— ページ本文 —
------------------------------------------------------------
長らく白人の俳優が色々な人種の役に扮してきた歴史があります。
たとえば「日本人=極端な出っ歯、黒縁メガネ」だったり。極端に滑稽さを強調したメイクの映画がいくつもあります。有色人種のステレオタイプを助長し、「笑ってもいい」対象として描かれてきたのです。
 その例として、オードリー・ヘプバーン主演の「ティファニーで朝食を」でミッキー・ルーニーが演じたYunioshi、「革命児サパタ」でマーロン・ブランドが演じたメキシコの革命家ザパタが例として挙げられています。

レナ・ホーン(1917〜2010)
ブルックリン生まれ、母親がアフリカ系であったホーン。
白人俳優以外にはチャンスがとても限られていたハリウッドで、「黒人にしては肌が白すぎる」という理由でメイクで肌の色を濃くさせらたそうです。
あえて肌の色を濃くするメイクに「軽めのエジプト人」という名がついたとか。ホーンはまた白人男性とアフリカ系女性の恋愛を描いた映画「ショウ・ボート」では、主役に内定したにもかかわらず、白人女性の俳優に交替させられました。

この文章を書きながら、ネットフリックスで配信中の「パッシング 白い黒人」(レベッカ・ホール監督)という映画を思い出しました。白人に「なりすまして」生きている黒人女性を描いた映画です。ちょうど舞台設定もホーンが生きた時代と重なります。とくに主人公の友人役を演じたルース・ネッガの演技が印象的でした。お時間あれば、ぜひ。

 白人俳優が東アジア系を演じる際に、アジア系の特徴を誇張したり歪めたりしたメイクをすることが「イエローフェイス」と言われてきました。
外見だけでなく、振る舞い(絶え間なく写真をとる、引き攣った笑い方)、与えられる役(料理人、洗濯屋、敵役)が偏っていることも指摘されています。
この辺については、アジア系の映画史専門家や批評家の声などをまとめた回をご参照ください。
------------------------------------------------------------
— データ記録 —
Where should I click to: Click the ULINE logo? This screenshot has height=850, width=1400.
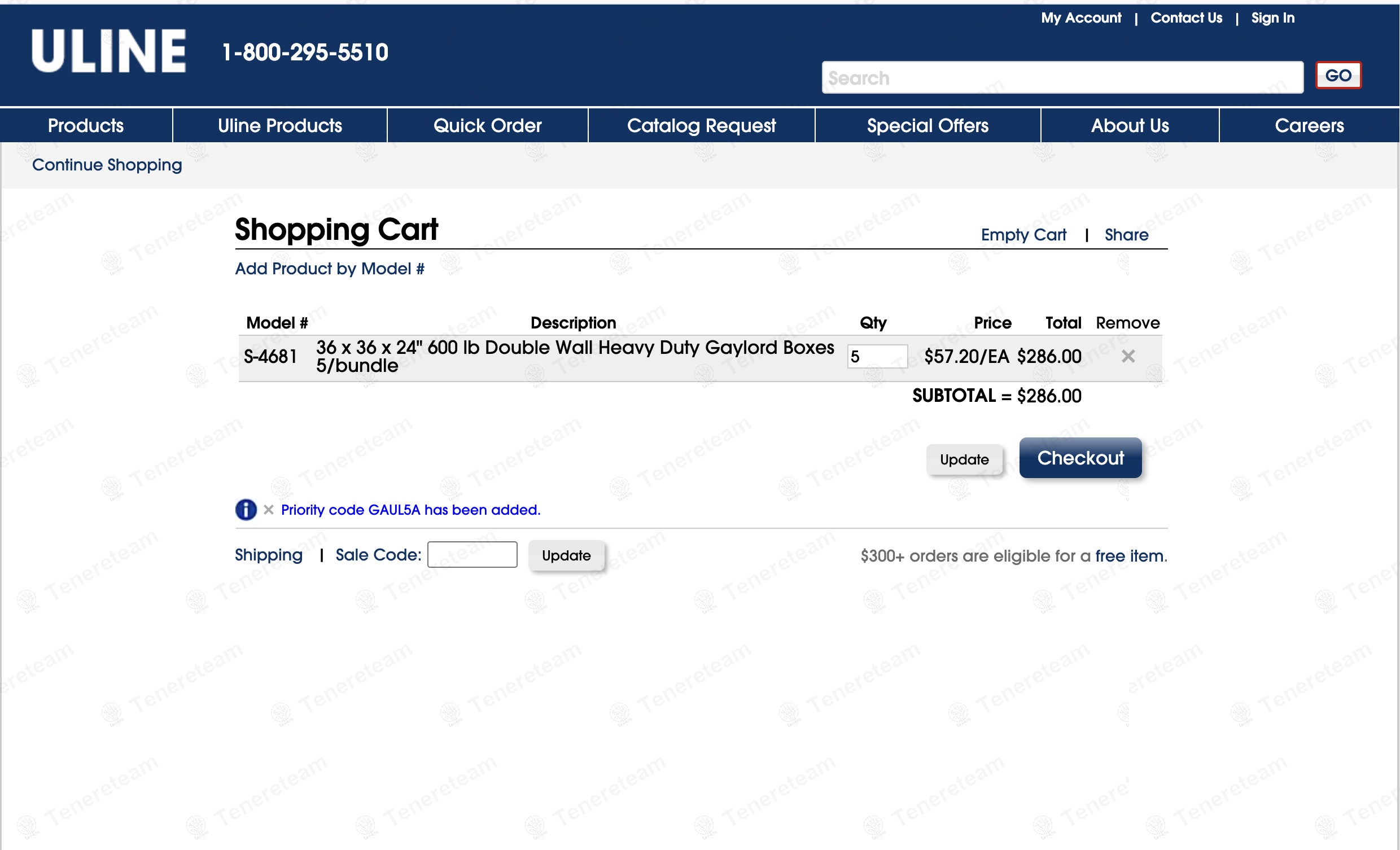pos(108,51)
------------------------------------------------------------
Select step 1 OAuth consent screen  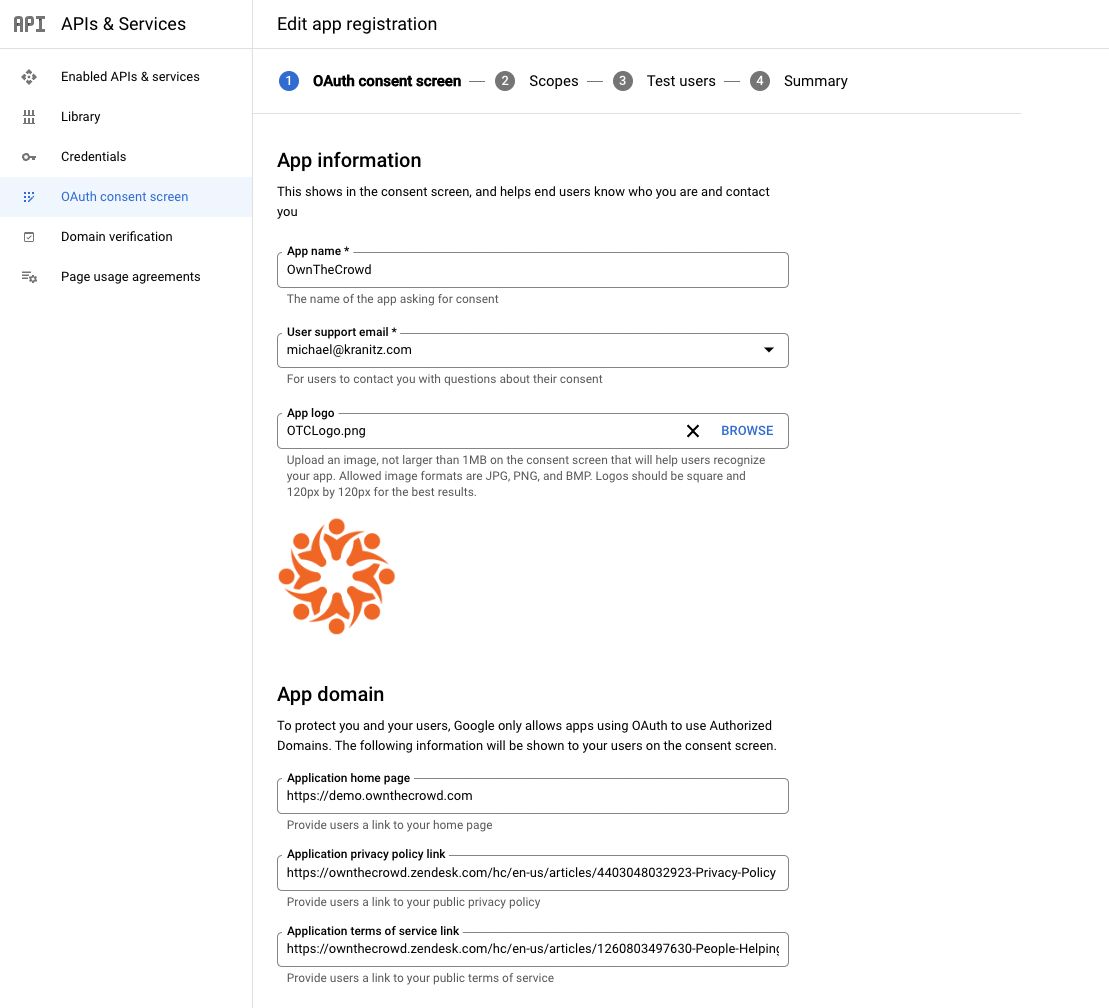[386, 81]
------------------------------------------------------------
— 設問内容 —
ハリウッドの人種表現を扱った本文では、肌の色をあえて濃くするメイクにどんな名がついたとされているか。 記録は本文とは関係のない別の資料である。

— 解答 —
「軽めのエジプト人」